Voiced/unvoiced discriminator, 6... Pitch extractor, 7...
Power spectrum measuring device, 8...Low frequency autocorrelation coefficient measuring device, 9...High frequency autocorrelation coefficient measuring device, 10
...Low band linear prediction coefficient analyzer, 11...Encoder, 12...K ₂ parameter memory, 13...Nonlinear conversion circuit, 14...High band linear prediction coefficient analyzer, 21...Decoder, 22...Low frequency LPC filter, 23...High frequency LPC filter, 24...Buffer memory, 25...Sound source information switch, 26...
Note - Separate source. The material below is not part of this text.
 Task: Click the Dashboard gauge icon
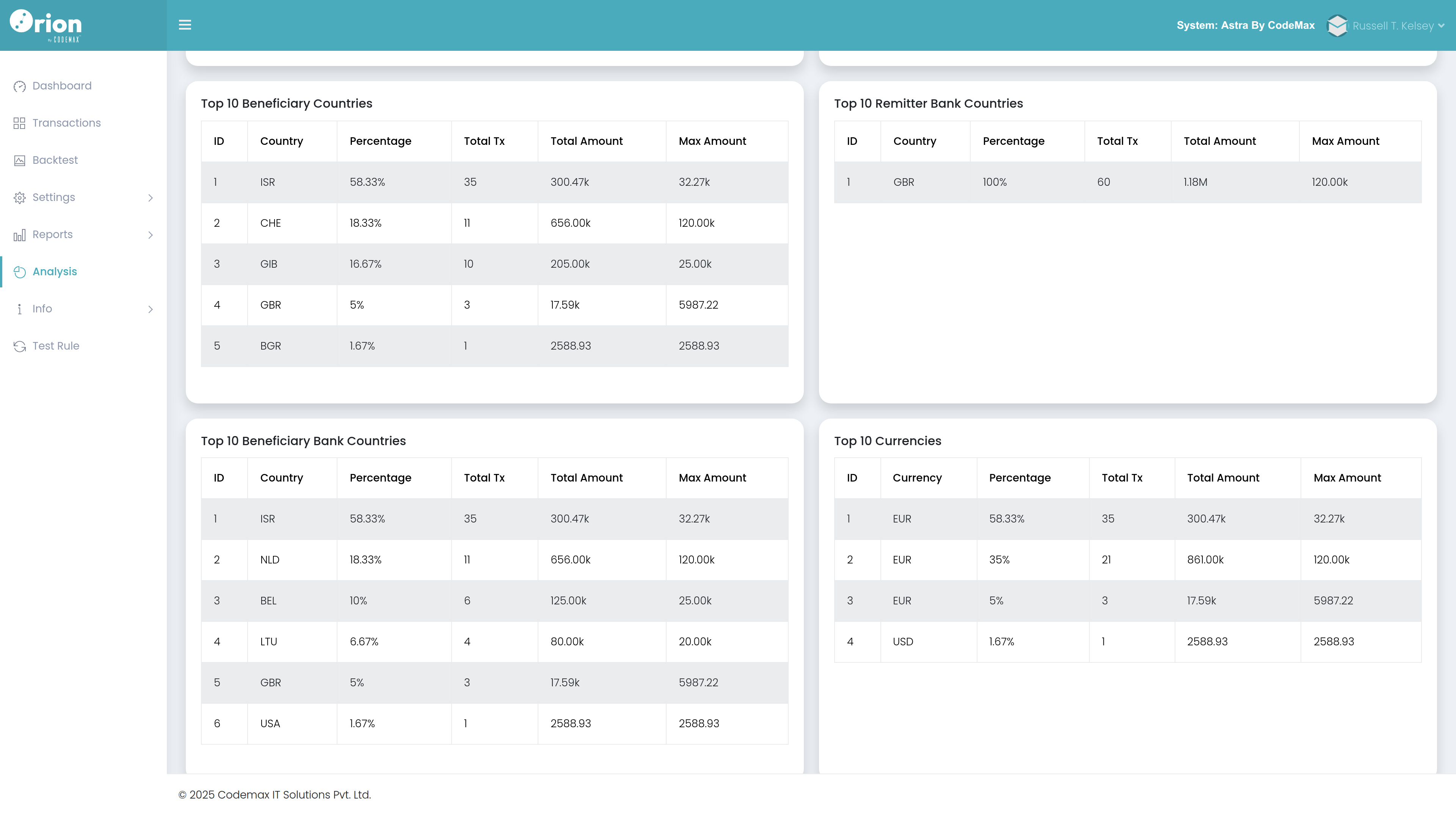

...Pitch generator, 27...Low-range variable gain amplifier,
28... High-frequency variable gain amplifier, 29... Noise generator, 30... K _2- parameter linear conversion circuit, 31
...Low frequency interpolator, 32...Low frequency LPF, 33...
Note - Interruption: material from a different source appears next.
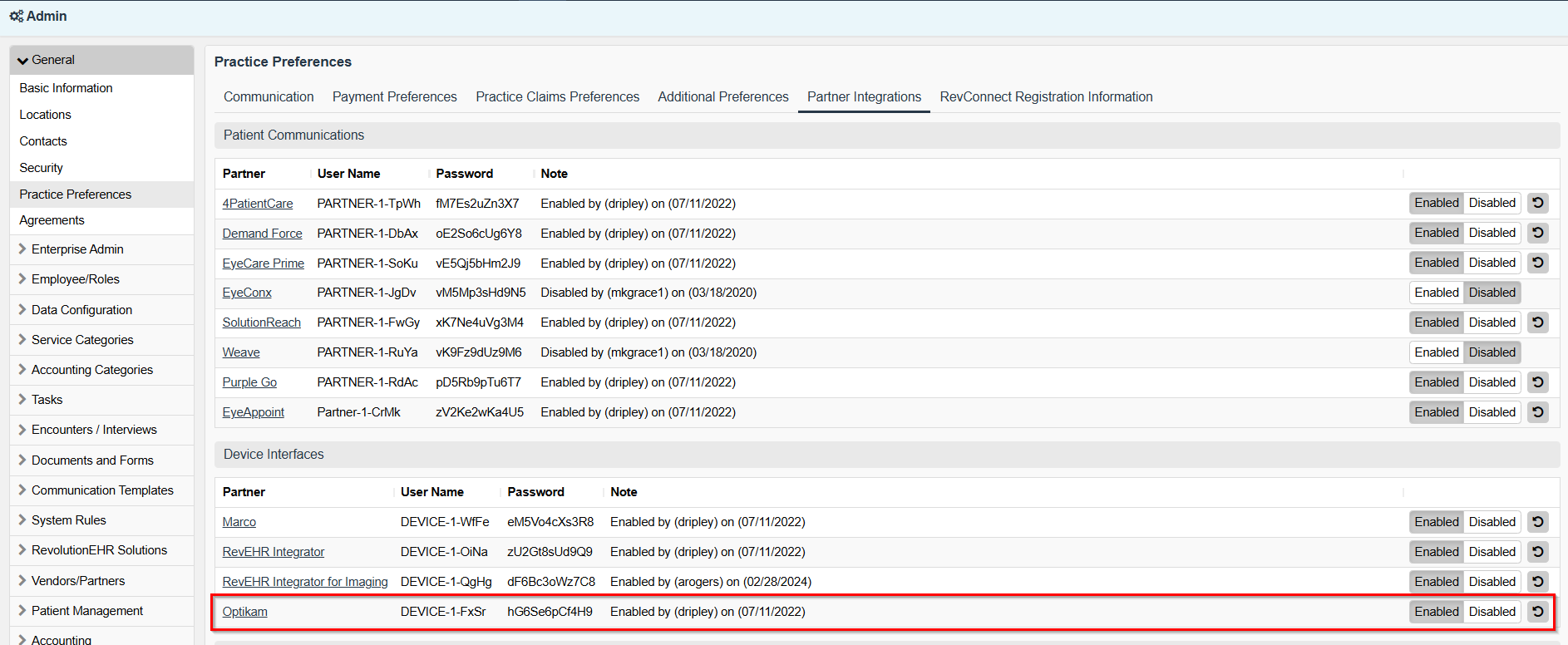Click the reset icon for 4PatientCare row
Image resolution: width=1568 pixels, height=645 pixels.
pyautogui.click(x=1537, y=203)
Low-frequency high-frequency synthesizer, 34... High-frequency interpolator, 35...
Frequency converter, 36...High frequency BPF, 37...
D/A converter, 38...LPF.

Claims

[Claims]

1 Low range and high range with predetermined input audio signal 2
In a band division type vocoder that performs linear predictive analysis on each band divided into two audio transmission bands, the second-order K parameter among the partial autocorrelation coefficient K parameters obtained by the linear predictive analysis of the low-frequency audio transmission band. K ₂ that nonlinearly quantizes and transmits K ₂
A band division type vocoder comprising a parameter nonlinear quantization transmission means.